» YOUR ASSIGNMENT: Could you copy exactly the line that contains "Collapse the sidebar" and every line after it to the end of the records, and nothing more?

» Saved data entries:
------------------------------------

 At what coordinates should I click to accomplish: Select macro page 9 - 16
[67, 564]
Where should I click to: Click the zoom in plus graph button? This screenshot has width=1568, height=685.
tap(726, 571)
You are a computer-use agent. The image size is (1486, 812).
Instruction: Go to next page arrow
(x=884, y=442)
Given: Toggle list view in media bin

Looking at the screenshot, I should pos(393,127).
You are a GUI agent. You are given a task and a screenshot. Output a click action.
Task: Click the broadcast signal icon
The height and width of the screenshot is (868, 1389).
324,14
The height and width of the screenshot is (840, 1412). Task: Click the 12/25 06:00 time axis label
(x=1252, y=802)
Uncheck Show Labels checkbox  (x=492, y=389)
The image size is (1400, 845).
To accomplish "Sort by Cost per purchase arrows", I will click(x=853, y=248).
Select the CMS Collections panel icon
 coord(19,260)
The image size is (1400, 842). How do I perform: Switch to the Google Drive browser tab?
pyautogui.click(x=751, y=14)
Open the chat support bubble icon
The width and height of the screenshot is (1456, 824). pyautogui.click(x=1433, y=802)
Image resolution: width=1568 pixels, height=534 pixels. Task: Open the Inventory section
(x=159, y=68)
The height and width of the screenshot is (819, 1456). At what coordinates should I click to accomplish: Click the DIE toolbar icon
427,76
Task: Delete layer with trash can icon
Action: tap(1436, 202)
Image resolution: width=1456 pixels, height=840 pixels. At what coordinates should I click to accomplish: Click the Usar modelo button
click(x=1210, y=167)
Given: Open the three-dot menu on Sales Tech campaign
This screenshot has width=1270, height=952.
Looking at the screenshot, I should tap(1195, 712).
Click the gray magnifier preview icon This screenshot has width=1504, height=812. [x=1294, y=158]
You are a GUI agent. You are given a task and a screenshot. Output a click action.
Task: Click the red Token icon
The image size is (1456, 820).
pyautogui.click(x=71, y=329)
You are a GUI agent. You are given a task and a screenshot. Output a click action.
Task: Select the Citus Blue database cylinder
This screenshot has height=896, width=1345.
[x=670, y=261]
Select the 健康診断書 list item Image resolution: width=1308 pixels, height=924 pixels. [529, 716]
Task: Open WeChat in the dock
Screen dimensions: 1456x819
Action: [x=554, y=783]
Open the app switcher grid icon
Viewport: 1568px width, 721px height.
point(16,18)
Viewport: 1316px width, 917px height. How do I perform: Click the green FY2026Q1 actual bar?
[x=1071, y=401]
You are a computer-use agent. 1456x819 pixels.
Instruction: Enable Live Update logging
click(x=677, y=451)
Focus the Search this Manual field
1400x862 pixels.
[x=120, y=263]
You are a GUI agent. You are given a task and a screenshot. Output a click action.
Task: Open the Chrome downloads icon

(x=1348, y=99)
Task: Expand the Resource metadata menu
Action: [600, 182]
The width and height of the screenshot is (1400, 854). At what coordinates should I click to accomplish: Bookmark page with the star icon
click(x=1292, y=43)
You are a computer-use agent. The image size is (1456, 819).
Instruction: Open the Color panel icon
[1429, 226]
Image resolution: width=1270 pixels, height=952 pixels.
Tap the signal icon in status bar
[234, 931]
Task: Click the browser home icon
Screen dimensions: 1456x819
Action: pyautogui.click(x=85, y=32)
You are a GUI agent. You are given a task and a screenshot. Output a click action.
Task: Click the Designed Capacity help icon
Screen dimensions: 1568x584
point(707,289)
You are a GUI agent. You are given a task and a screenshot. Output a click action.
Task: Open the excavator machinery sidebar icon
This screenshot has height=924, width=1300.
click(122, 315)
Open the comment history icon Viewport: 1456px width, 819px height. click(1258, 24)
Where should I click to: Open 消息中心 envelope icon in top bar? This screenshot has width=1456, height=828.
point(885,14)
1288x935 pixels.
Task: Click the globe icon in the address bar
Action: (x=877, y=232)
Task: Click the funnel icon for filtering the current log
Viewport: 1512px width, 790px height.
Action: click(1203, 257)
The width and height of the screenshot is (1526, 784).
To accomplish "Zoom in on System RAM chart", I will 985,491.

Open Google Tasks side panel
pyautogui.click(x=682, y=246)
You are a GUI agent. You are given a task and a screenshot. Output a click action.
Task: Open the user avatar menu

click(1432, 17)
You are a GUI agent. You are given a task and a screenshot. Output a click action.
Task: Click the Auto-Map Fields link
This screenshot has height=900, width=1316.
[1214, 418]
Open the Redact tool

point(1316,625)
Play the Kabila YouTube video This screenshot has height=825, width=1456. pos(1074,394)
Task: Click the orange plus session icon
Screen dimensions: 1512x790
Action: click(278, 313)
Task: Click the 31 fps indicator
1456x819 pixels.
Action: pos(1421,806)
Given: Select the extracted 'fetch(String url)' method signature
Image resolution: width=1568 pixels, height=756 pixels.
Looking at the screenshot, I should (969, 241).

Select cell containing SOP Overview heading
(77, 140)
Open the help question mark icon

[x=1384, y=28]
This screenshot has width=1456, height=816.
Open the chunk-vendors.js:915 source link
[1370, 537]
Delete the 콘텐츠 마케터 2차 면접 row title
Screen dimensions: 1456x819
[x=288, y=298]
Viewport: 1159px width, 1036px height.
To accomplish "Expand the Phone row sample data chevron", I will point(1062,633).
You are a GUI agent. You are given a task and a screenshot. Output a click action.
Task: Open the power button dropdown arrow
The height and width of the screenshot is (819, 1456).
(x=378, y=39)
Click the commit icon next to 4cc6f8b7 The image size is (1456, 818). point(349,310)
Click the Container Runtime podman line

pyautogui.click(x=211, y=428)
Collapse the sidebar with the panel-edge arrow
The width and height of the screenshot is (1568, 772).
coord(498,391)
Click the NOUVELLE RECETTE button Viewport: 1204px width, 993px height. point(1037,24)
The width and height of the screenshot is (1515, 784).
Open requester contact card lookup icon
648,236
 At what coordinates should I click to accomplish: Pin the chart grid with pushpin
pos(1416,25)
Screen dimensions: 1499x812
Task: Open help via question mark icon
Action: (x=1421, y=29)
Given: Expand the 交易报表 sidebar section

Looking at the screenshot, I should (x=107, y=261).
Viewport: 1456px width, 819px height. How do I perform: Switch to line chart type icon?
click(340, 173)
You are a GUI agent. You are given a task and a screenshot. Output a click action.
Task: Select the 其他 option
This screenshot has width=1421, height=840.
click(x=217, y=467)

------------------------------------

» ANSWER AREA:
Collapse the sidebar with the panel-edge arrow
The width and height of the screenshot is (1568, 772).
coord(498,391)
Click the NOUVELLE RECETTE button Viewport: 1204px width, 993px height. point(1037,24)
The width and height of the screenshot is (1515, 784).
Open requester contact card lookup icon
648,236
 At what coordinates should I click to accomplish: Pin the chart grid with pushpin
pos(1416,25)
Screen dimensions: 1499x812
Task: Open help via question mark icon
Action: (x=1421, y=29)
Given: Expand the 交易报表 sidebar section

Looking at the screenshot, I should (x=107, y=261).
Viewport: 1456px width, 819px height. How do I perform: Switch to line chart type icon?
click(340, 173)
You are a GUI agent. You are given a task and a screenshot. Output a click action.
Task: Select the 其他 option
This screenshot has width=1421, height=840.
click(x=217, y=467)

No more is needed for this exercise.